→ **Exercise requirements**
Please transcribe the data below exactly. Leave the pictures out.

[Saved entries]
● ● ● ●

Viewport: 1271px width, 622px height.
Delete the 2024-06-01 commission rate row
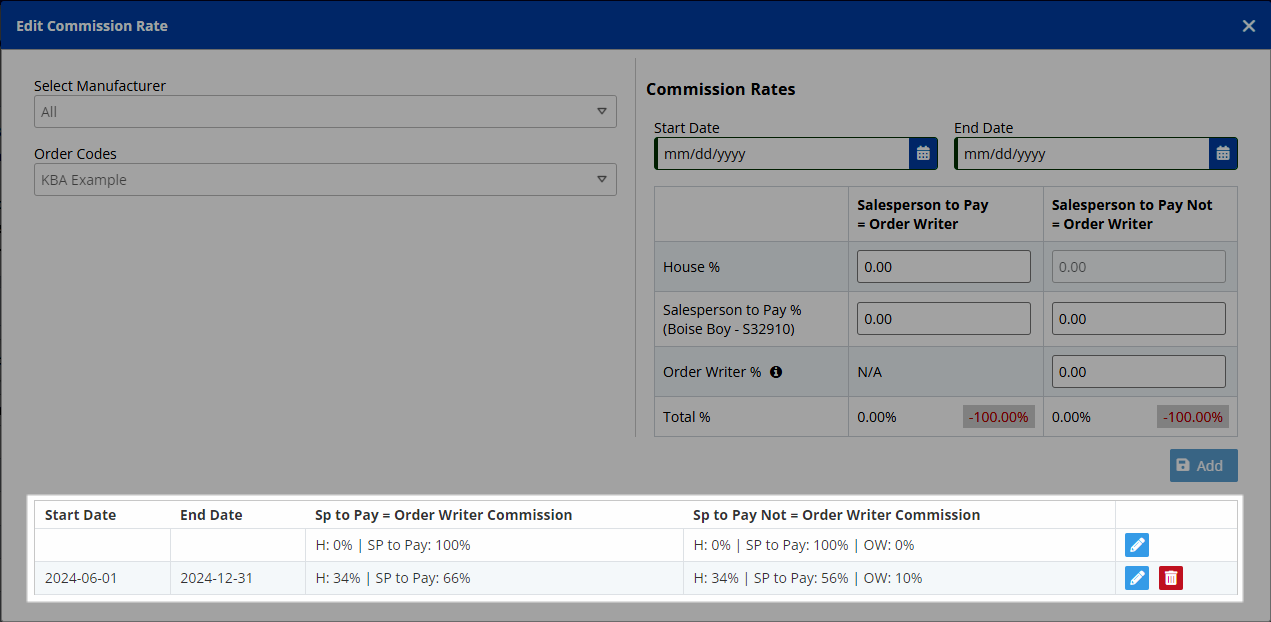pos(1171,578)
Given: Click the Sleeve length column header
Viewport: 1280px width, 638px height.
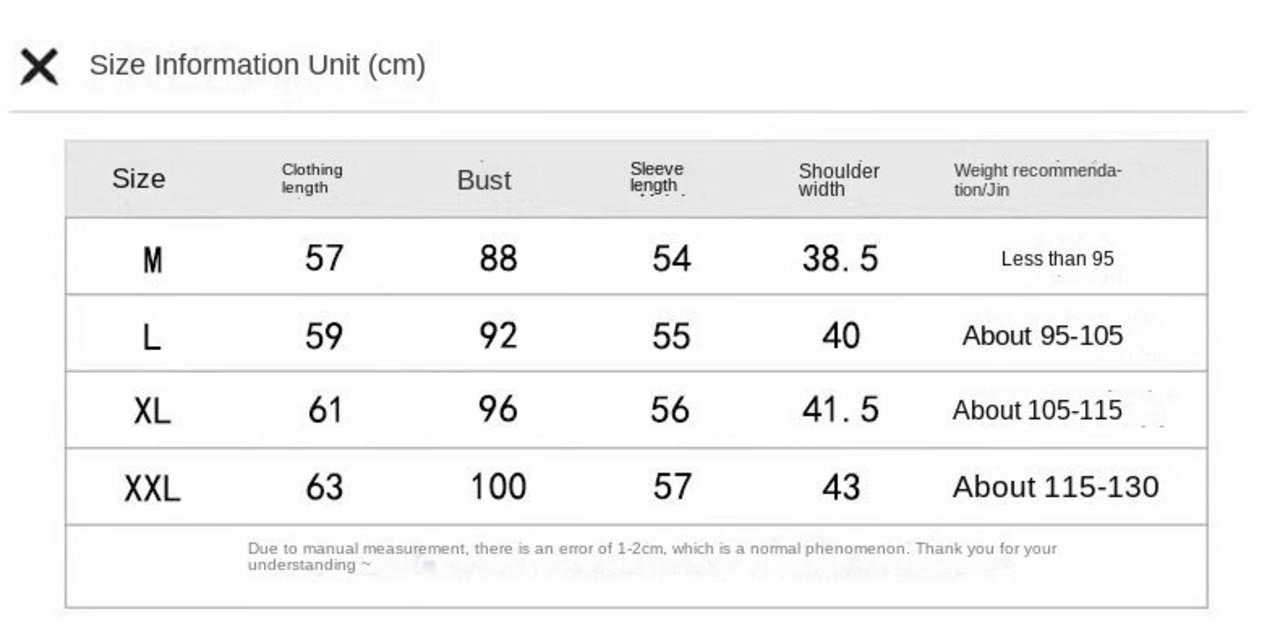Looking at the screenshot, I should point(656,177).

● ● ● ●

→ **Response for this exercise**
Viewport: 1271px width, 622px height.
Delete the 2024-06-01 commission rate row
pos(1171,578)
Given: Click the Sleeve length column header
Viewport: 1280px width, 638px height.
Looking at the screenshot, I should point(656,177).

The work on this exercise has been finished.